The precise nature of the interaction of TatA with TatBC during Tat transport is not known. The purification of affinity-tagged TatA from cells overproducing all three E. coli proteins results in the co-purification of a low level of TatB, but no detectable TatC is co-purified (Sargent et al., 2001; de Leeuw et al., 2002). However, almost all of the TatB protein is found in a complex with TatC when affinity-tagged TatC is purified (e.g. Bolhuis et al., 2001; McDevitt et al., 2006). Very little TatA is associated in this TatBC complex, and it is not known with which of the proteins in the TatBC complex that TatA interacts.
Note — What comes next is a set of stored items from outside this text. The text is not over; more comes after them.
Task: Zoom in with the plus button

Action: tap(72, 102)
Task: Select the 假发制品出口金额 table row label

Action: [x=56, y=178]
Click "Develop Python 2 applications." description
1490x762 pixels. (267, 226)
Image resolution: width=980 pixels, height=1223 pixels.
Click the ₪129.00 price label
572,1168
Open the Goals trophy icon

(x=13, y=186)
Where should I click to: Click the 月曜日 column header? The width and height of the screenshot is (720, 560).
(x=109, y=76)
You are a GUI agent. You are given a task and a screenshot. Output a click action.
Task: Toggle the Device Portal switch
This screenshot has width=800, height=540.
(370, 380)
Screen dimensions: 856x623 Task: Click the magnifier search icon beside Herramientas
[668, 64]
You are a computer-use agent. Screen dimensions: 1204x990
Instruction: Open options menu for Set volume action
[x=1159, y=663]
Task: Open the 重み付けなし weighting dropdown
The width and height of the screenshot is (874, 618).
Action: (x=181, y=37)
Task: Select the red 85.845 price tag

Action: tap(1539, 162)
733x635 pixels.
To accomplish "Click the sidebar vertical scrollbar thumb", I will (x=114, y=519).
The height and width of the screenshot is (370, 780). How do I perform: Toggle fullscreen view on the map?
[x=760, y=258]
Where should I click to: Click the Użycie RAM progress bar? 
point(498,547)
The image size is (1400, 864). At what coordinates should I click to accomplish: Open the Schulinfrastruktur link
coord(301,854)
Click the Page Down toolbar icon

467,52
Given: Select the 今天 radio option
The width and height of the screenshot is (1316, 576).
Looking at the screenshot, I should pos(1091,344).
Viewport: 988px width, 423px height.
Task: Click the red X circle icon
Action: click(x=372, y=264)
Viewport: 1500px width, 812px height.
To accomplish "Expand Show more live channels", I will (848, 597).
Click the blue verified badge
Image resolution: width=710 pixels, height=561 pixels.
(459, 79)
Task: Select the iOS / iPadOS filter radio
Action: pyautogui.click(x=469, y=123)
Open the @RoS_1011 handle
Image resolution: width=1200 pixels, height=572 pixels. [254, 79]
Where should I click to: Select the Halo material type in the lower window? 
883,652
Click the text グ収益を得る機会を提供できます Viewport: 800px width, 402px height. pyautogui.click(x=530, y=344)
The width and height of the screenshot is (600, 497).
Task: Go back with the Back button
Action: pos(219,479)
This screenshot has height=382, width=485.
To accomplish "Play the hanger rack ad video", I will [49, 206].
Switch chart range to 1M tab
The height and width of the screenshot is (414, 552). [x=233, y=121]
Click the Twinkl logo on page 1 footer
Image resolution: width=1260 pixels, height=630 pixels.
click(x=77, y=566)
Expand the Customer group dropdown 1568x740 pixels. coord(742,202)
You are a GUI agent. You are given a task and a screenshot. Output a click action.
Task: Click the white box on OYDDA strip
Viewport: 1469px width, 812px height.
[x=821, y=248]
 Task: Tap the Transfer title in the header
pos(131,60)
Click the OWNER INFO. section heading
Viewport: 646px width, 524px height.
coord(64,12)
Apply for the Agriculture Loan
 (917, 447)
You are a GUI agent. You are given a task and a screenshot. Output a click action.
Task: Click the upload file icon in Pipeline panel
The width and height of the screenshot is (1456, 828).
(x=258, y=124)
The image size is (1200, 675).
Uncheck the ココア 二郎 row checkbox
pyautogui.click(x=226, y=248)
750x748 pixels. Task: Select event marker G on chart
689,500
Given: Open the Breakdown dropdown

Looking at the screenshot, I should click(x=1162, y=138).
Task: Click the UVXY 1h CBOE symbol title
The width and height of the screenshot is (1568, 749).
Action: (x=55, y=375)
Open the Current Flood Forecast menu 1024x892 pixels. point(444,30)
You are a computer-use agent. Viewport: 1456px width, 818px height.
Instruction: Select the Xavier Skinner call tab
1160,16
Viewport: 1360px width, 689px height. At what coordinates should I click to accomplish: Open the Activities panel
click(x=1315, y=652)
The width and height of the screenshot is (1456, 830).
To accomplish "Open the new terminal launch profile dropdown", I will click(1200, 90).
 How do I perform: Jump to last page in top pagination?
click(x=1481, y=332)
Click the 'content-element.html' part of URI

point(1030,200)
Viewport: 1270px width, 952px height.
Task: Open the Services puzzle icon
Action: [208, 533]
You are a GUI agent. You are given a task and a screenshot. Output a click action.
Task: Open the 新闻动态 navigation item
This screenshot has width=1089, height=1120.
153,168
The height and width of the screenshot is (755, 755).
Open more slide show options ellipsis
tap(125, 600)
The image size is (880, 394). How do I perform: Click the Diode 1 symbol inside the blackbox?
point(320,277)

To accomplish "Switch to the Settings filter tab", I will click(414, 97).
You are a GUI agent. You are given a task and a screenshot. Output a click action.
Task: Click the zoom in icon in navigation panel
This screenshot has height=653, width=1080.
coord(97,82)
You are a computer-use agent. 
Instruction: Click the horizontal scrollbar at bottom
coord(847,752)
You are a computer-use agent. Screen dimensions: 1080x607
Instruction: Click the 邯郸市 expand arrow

On the basis that variant E. coli TatA proteins have been isolated that are bifunctional and support a low level of Tat transport activity in the absence of TatB (Blaudeck et al., 2005), and that some Gram-positive Tat systems lack a TatB component (Jongbloed et al., 2006), we reasoned that TatA might interact directly with TatC during the Tat transport process rather than via TatB. Indeed, we were able to show that a stable interaction between E. coli TatC and TatA occurs in the absence of TatB. This observation is consistent with bimolecular fluorescence complementation data that indicate interaction between TatA and TatC in the absence of TatB (Kostecki et al., 2010) and site-specific cross-linking experiments that suggest that the transmembrane helix of TatA is close to TatC but not TatB (Frobel et al., 2011). Earlier analyses of E. coli strains expressing TatA and TatC in the absence of TatB failed to observe distinct TatC-containing complexes in solubilized membrane extracts (Barrett et al., 2007; Behrendt et al., 2007). This was ascribed to TatA interfering with the formation of the otherwise stable TatC complex or the formation of unstable TatAC complexes. Nevertheless, we have succeeded in isolating TatAC complexes. These complexes are apparently heterogeneous in composition and we speculate that this is why they were not observed in the earlier studies which were attempting to identify discrete TatC species.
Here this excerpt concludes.